Comunicato sindacale congiunto Rsu-Cdr di Reed Business Italia

 

A seguito dell’incontro tenutosi in Assolombarda in data 26 gennaio scorso, nel corso del quale Reed Business Italia (Rbi) ha comunicato a Rsu e Sindacati territoriali l’intenzione di procedere secondo l’art 7 Ccnl, attuando: a) la cessione come ‘ramo d’azienda’ di 5 grafici, b) la chiusura dell’ufficio abbonamenti, l’esternalizzazione del servizio con il conseguente licenziamento di 4 persone, Rsu e Cdr riuniti comunicano quanto segue.

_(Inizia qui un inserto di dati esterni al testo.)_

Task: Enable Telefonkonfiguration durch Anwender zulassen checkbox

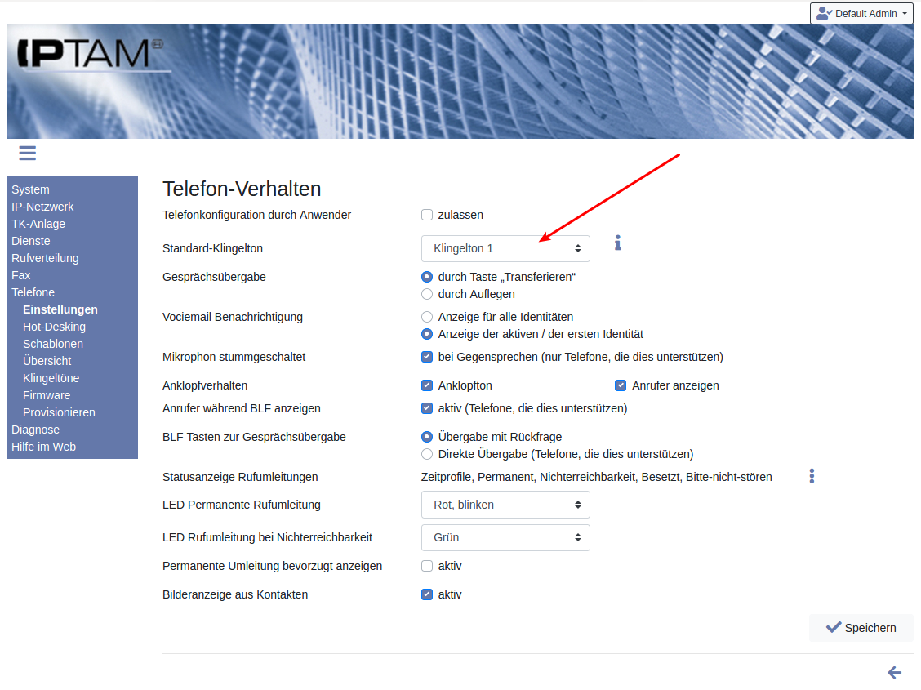Action: [x=427, y=215]
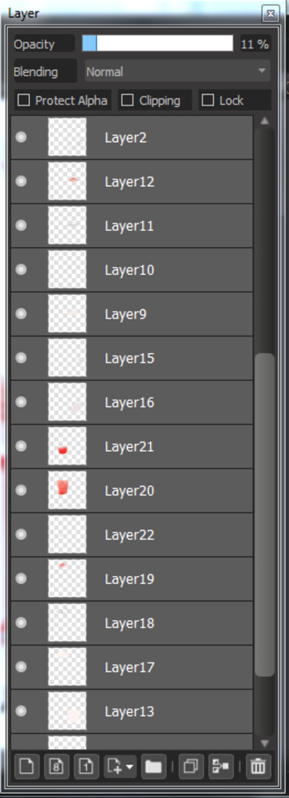Delete the selected layer

(258, 767)
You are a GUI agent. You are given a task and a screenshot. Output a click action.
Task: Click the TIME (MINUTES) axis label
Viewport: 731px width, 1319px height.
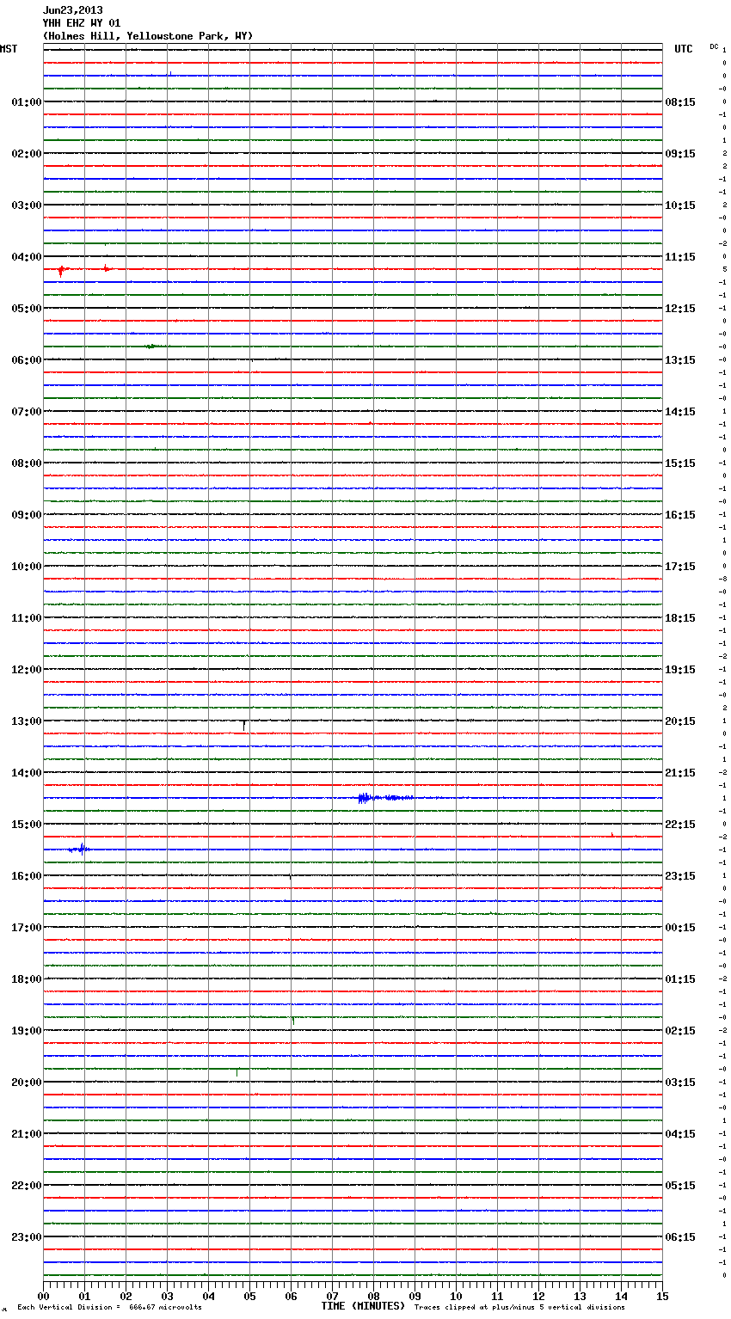[x=363, y=1306]
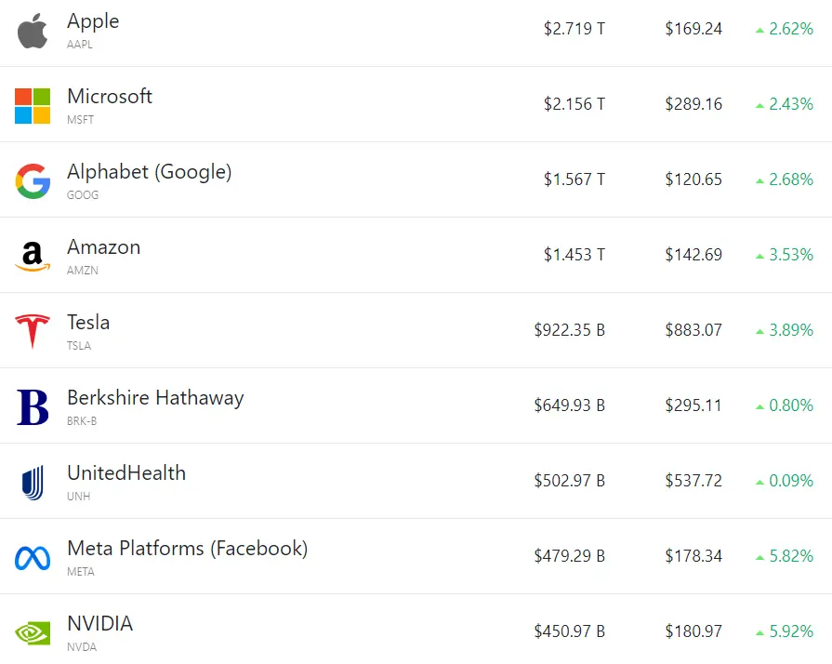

In attesa del nuovo incontro tra Rsu, Sindacati territoriali e Azienda, previsto per il prossimo 3 febbraio e conseguente alla richiesta delle rappresentanze sindacali di percorrere strade alternative a quelle palesate dall’azienda, Rsu e Cdr, a nome delle Assemblee di grafici-editoriali e giornalisti tenutesi in data odierna, manifestano la forte volontà di procedere congiuntamente sulla strada della tutela dei posti e della qualità del lavoro dei dipendenti di Rbi Italia, dei prodotti e della loro forza sul mercato, a maggior ragione in un momento di crisi generalizzata nella quale mantenere la leadership diventa vitale. Ciò premesso, non dimenticando che l’azienda ha chiuso il 2008 con utili e un margine operativo, come dichiarato dai vertici dell’azienda, “superiore alla media europea di Rbi”, Rsu e Cdr si chiedono se accanto a una politica di taglio dei costi che sacrifichi posti di lavoro in nome di una più alta marginalità, l’azienda stia in contemporanea attuando modalità di risparmio su altri fronti, come ad esempio il taglio dei benefit manageriali, e una spinta del fatturato attraverso un potenziamento di efficacia della rete commerciale. Le rappresentanze sindacali di grafici editoriali e giornalisti, inoltre, si dicono gravemente preoccupate per la mancanza di visibilità di politiche di sviluppo editoriale e commerciale, a fronte invece dell’unica strategia palesata dall’azienda e nei fatti basata sull’elementare taglio dei costi. Il momento di crisi e la mancata vendita di Rbi non possono essere una giustificazione alla perdita di attenzione verso l’attività che sostenta e permette a Rbi, anche in Italia, di esistere. Attività che richiede qualità di mezzi e persone, pur nella crisi e proprio per resistere alla crisi, dialogo costruttivo tra le parti, impegno responsabile e dedizione massima da parte di tutte le aree dell’azienda e di tutti i livelli della piramide, a partire dal management. Per questo le rappresentanze sindacali metteranno in campo ogni iniziativa congiunta per impedire l’impoverimento ulteriore delle risorse aziendali e qualsiasi scelta imprenditoriale che faccia ricadere sui livelli occupazionali decisioni legate esclusivamente alla “valorizzazione degli utili”.